委員長に胸キュン 〜訳あり男女の恋模様〜
「違うのか?」

「それは……違うような、違わないような……」

「なんだよ、それ。はっきりしねえんだな……」


 確かに、自分でもはっきりしなかった。あの雨の日の出会いでは、僕ははっきり桐島さんに惹かれた。一目惚れと言っていいと思う。

 でも今日の桐島さんでは、決して嫌いというわけではないのだけど、僕なんかじゃ近付くのもおこがましいような気がする。

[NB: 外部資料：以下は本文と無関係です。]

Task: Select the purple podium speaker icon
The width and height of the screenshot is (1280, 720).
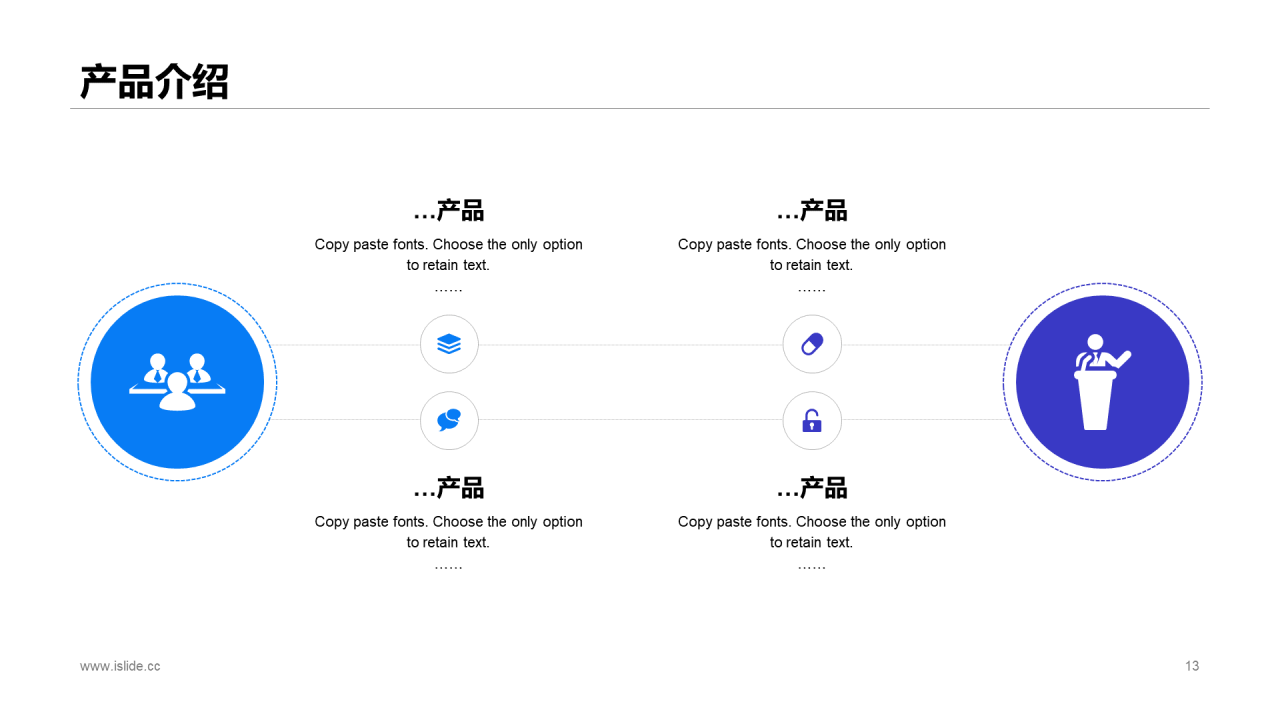Action: coord(1102,382)
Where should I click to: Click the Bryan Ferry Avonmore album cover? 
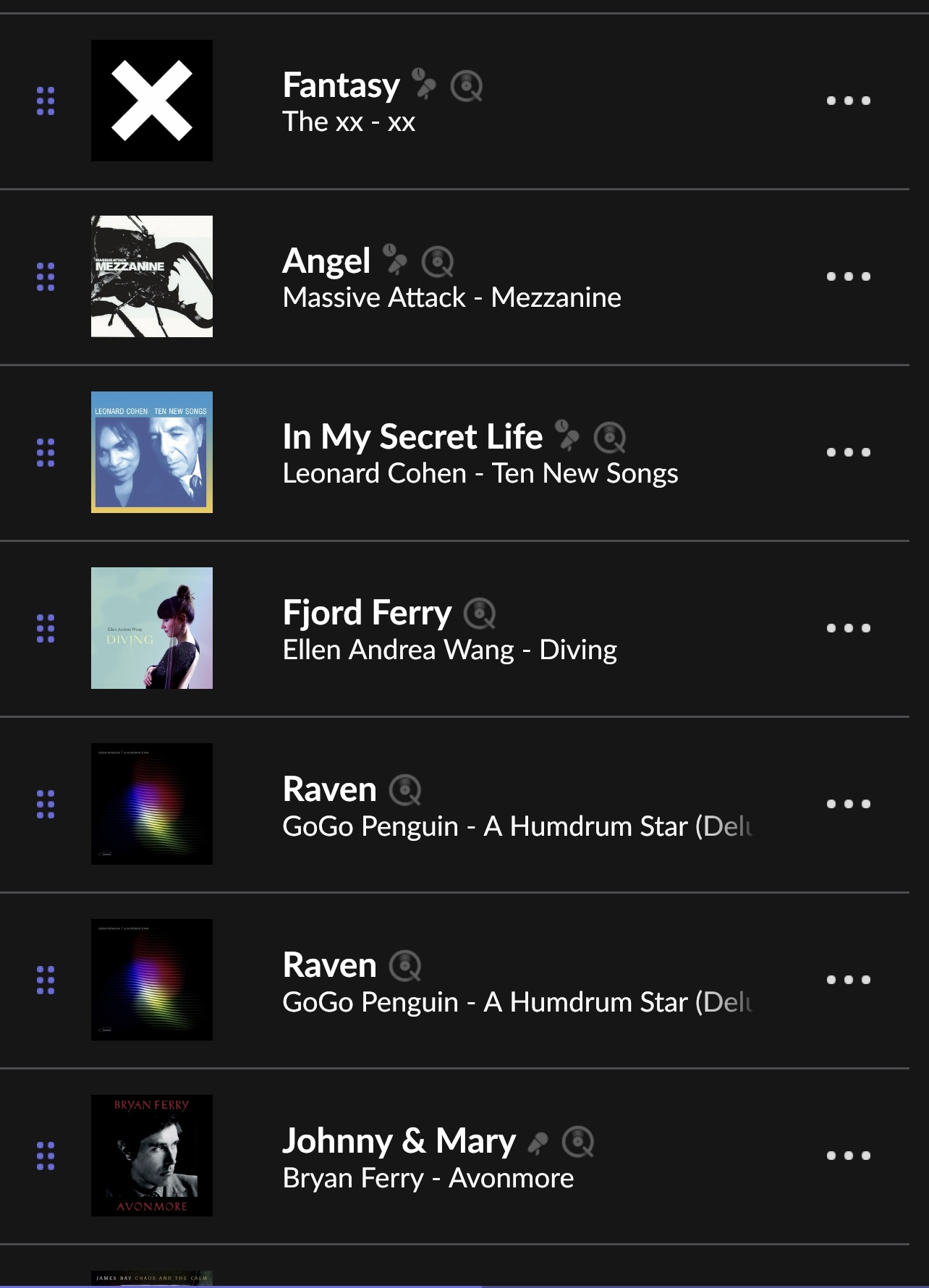pos(152,1156)
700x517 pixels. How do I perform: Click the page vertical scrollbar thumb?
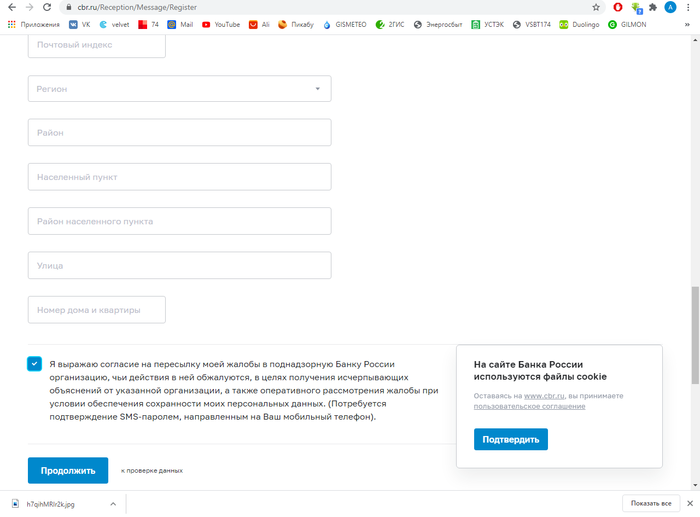(x=694, y=336)
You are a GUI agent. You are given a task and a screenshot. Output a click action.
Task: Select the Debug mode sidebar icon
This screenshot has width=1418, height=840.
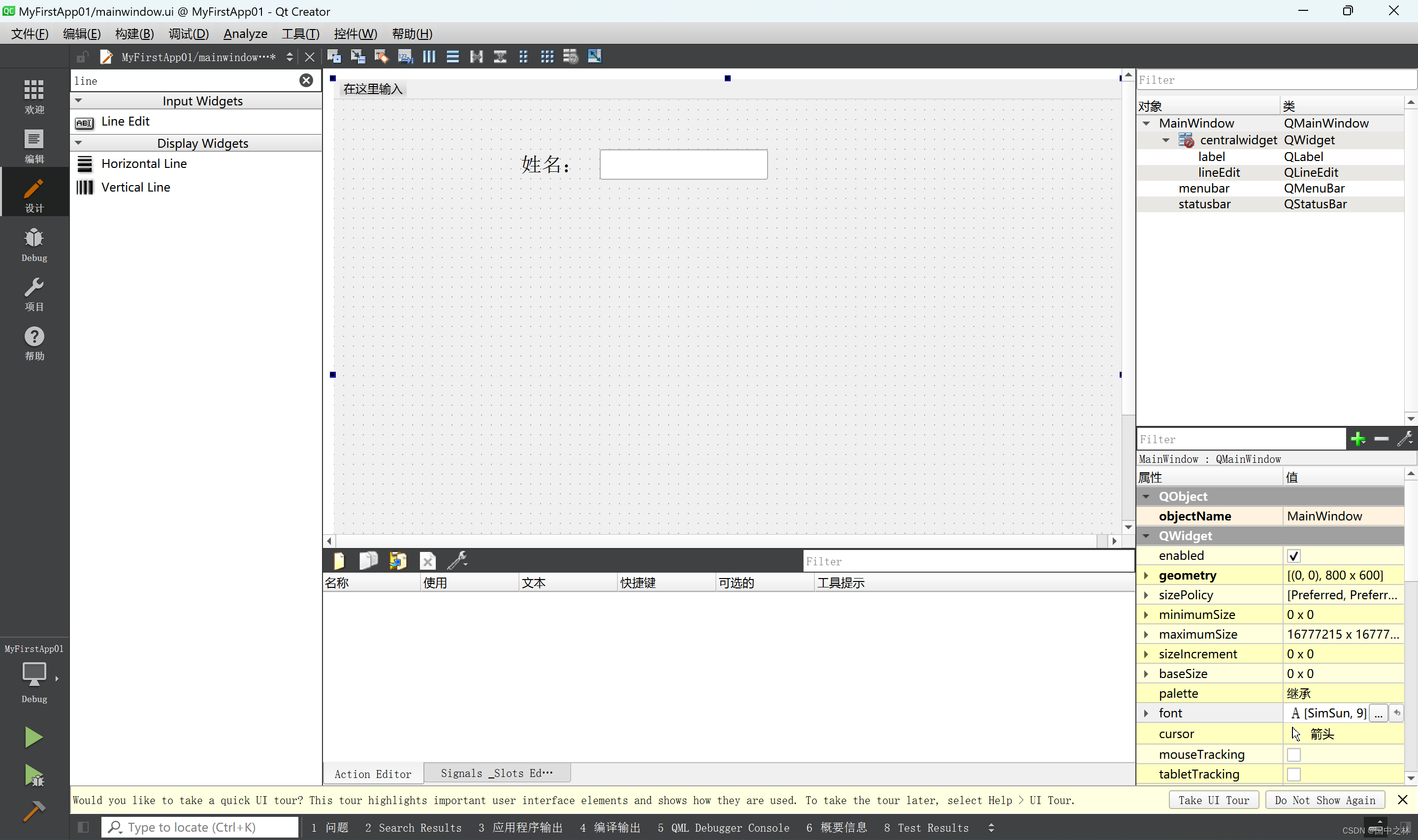click(33, 243)
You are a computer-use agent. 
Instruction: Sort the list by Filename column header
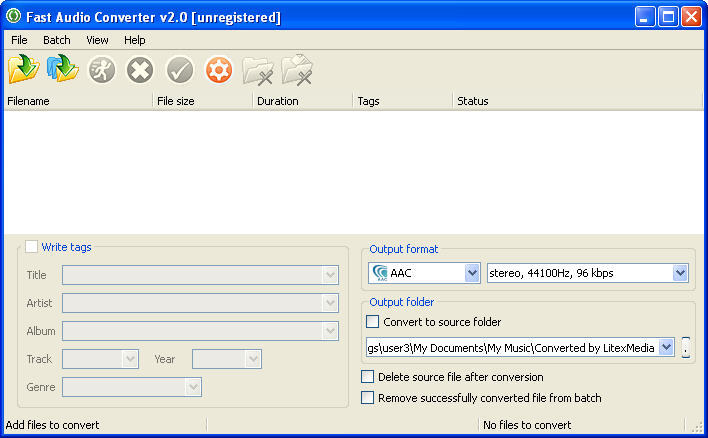[78, 101]
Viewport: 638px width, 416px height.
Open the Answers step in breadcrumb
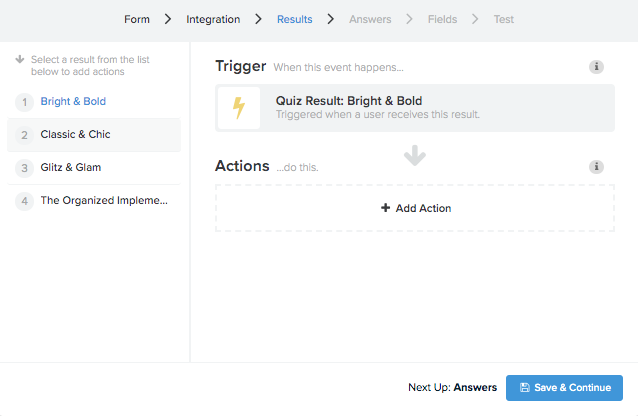[x=370, y=19]
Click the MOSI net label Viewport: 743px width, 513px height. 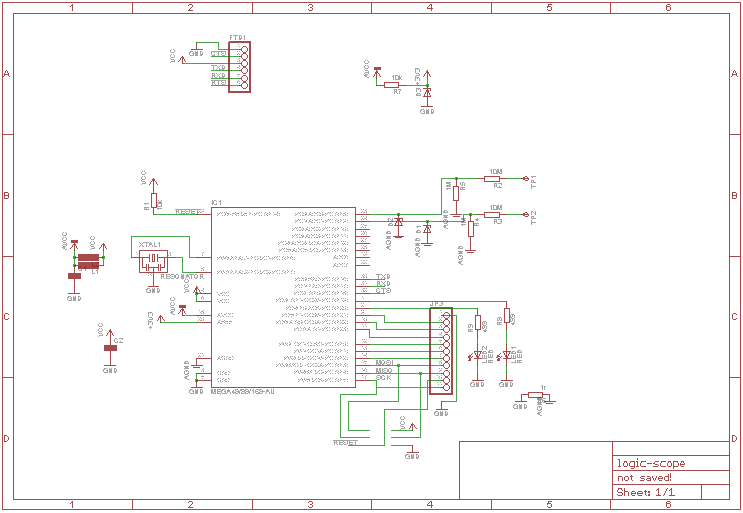(384, 362)
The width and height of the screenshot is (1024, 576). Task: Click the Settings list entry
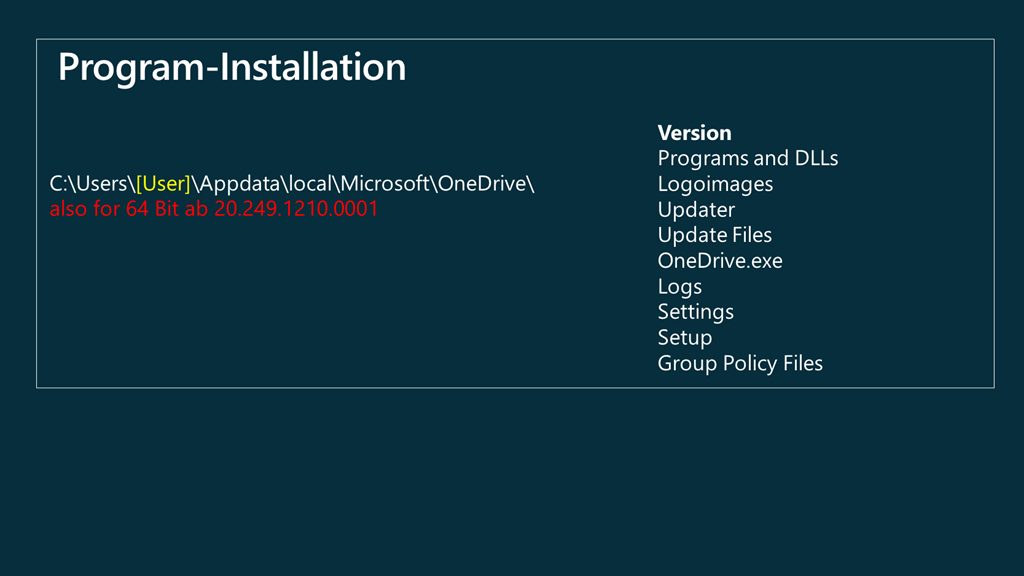(x=695, y=312)
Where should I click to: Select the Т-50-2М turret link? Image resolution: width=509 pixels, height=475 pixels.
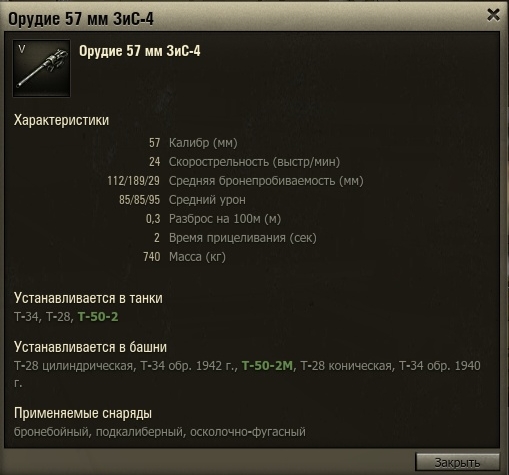(267, 366)
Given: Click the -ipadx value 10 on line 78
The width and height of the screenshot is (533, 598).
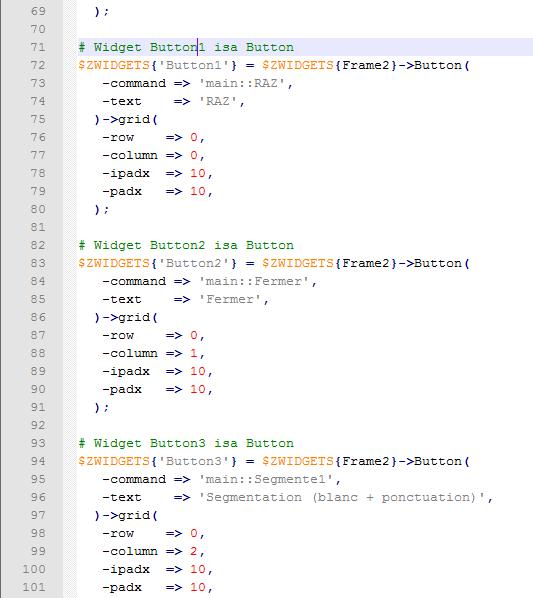Looking at the screenshot, I should coord(198,174).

「ごめん。それより桐島さんって、いつもあんな感じなの?」

「ああ、そうだよ」

「前から?」

「ん……いや、2年の時は違ってたな」

「そうなの?」

「ああ。確か2年の時は普通に可愛い女子だったと思う」

「ほんとに? どうして変わっちゃったの?」

「どうしてかなあ。俺はクラスが違ったから、よくわかんねえなあ」


 なんだあ。そこのところをもっと知りたいんだけどなあ、と思っていたら、


「おお、いたいた。あいつに聞いてみよう」

「え、あいつって……」

「おい、沙織!」


 阿部君は、いきなり僕らの前を歩いていた女子高生に声を掛けたが、沙織と呼ばれたその女子は、僕も知ってる子だった。

 僕の斜め後ろ、つまり阿部君の隣の席の、渡辺沙織さんだ。

 渡辺沙織さんはピタっと足を止め、クルッと僕らを振り向いた。渡辺さんも阿部君に負けず劣らず活発で、


「馴れ馴れしく呼ばないでくれる!?」


 かなり気の強い子だった。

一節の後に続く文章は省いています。